* **TASK DESCRIPTION**: Write out the line that contains "Open the гостевая книга tab", then every following line to the end of the records below, with no other lines and no changes.

Top of MATERIAL TO PROCESS

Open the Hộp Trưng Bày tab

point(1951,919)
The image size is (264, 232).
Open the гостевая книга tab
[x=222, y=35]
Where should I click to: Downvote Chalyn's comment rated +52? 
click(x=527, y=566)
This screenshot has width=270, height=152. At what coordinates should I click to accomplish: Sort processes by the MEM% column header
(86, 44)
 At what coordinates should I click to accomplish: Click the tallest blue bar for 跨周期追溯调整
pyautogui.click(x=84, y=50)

Bottom of MATERIAL TO PROCESS

* **YOUR SOLUTION**:
Open the гостевая книга tab
[x=222, y=35]
Where should I click to: Downvote Chalyn's comment rated +52? 
click(x=527, y=566)
This screenshot has width=270, height=152. At what coordinates should I click to accomplish: Sort processes by the MEM% column header
(86, 44)
 At what coordinates should I click to accomplish: Click the tallest blue bar for 跨周期追溯调整
pyautogui.click(x=84, y=50)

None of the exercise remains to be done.